**読む文章:**
さらに、タイミング信号の検出を射出シリンダストロー
ク前進限近くの射出充填完了近傍の範囲内で行なうこと
により、射出機構側での充填挙動と金型キャビティ内の
充満挙動の相互関係を最も的確に検知できる領域で型締
開始のタイミング制御が行なえるため、射出充填動作に
型締動作をオーバーラップさせた射出・型締連動制御が
正確に実現できる。
【0012】
【実施例】以下図面に基づいて本発明の実施例の詳細に
ついて説明する。図1〜図4は本発明に係り、図1は射
出成形機の全体構成図、図2は射出プレス成形方法の初
期型締条件設定手順を示すフローチャート、図3は射出
プレス成形方法の射出充填動作説明図、図4は射出プレ
ス成形方法の成形動作を示すフローチャートである。
【0013】図1に示すように、射出プレス成形を行な
う射出成形機100は、大別すると型締装置1と射出装
置40と制御装置60とから構成され、型締装置1は、
移動シリンダ2、型締シリンダ3、タイバー7、固定盤
10、ネジ噛合調整装置11、可動盤20、半割ナット
22、タイバー係止装置26、固定金型30a、可動金
型30b、および連結板50などから構成される。
【0014】つぎに、射出装置40について述べる。本
実施例における射出装置40はバレル41内にスクリュ
42が配設され、ホッパ43内の樹脂原料が供給ゾー
ン、圧縮ゾーンにおいて加熱圧縮され、計量ゾーンにお
いて溶融計量され、そして射出ゾーンを経てノズル44
内へ射出されるように構成されている。そして、バレル
41の外周面には樹脂原料を外部加熱するためのヒータ
が設けられており、樹脂原料がスクリュ42の回転によ
って前方へ送られるようになっている。符号46は射出
シリンダ、47は正逆転用モータであってスクリュ42
に直結されており、スクリュ42を正逆回転するように
なっている。

**課題 1:**
射出成形機についての文章によると、射出成形機100は大きく分けてどの三つの装置でできていますか。
**課題 2:**
射出成形機についての文章の続きを、最後の文のすぐあとから書いてください。

**与えられた情報:**
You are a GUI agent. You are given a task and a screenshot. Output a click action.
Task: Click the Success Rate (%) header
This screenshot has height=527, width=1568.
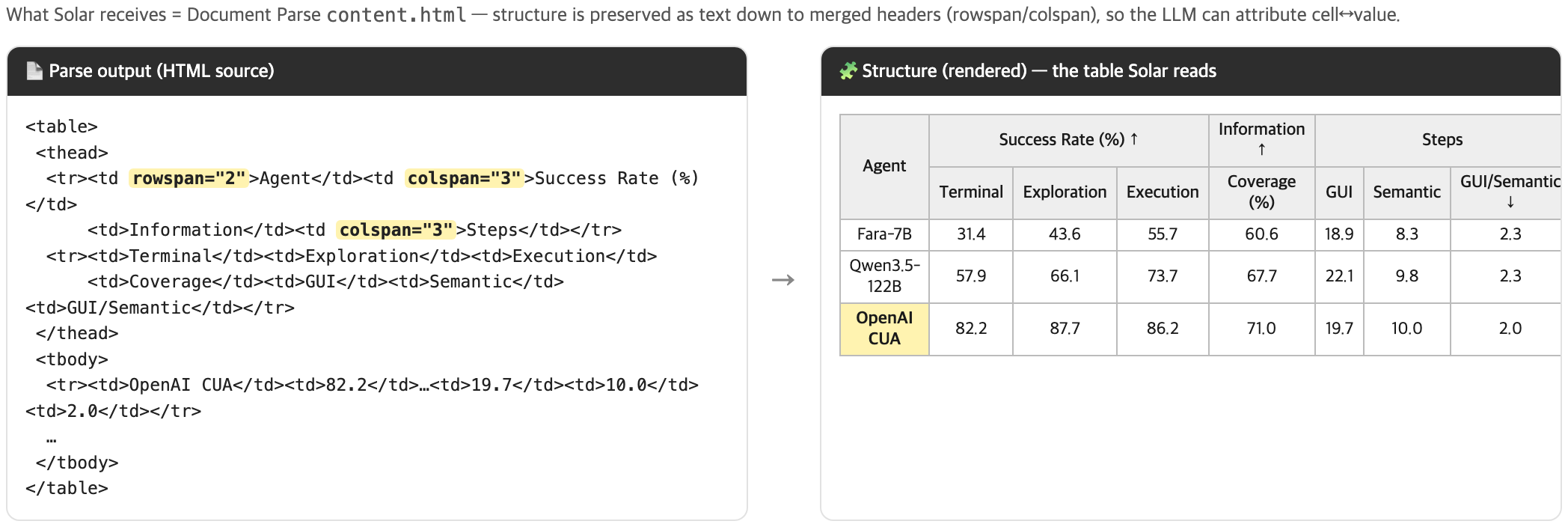(x=1068, y=140)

**模範解答 1:**
型締装置1、射出装置40、制御装置60の三つです。

**模範解答 2:**
【0015】つぎに、制御装置60について述べる。制
御装置60は、射出制御部61、同期制御部62、比較
制御部63、タイマ64、射出圧力検出部68、位置設
定部69、および型締制御部66、型開量設定部70、
原点設定部71、型締基準検知部72、位置検出部7
3、ならびに、油圧制御弁65、67、油圧供給源68
a、68b、などから構成される。そして、射出制御部
61は油圧制御弁65を介して正逆転用モータ47の動
作を制御する図示しない制御装置に接続されるととも
に、同期制御部62とも接続される。また、同期制御部
62は射出シリンダ46の射出圧力検出部68と比較制
御部63を介して接続され、比較制御部63にはタイマ
64が接続されるとともに、射出圧力検出部68は位置
設定部69とも接続される。
【0016】一方、型締制御部66は同期制御部62と
接続されるとともに、型開量設定部70とも接続され油
圧制御弁67へ動作指令を発信する。型開量設定部70
は、半割ナット22と可動盤20の当接を検知する型締
基準検知部72と接続されるとともに、可動盤20位置
でエンコーダやリニアスケールなどにより型開量を検出
する位置検出部73と原点設定部71を介して接続され
る。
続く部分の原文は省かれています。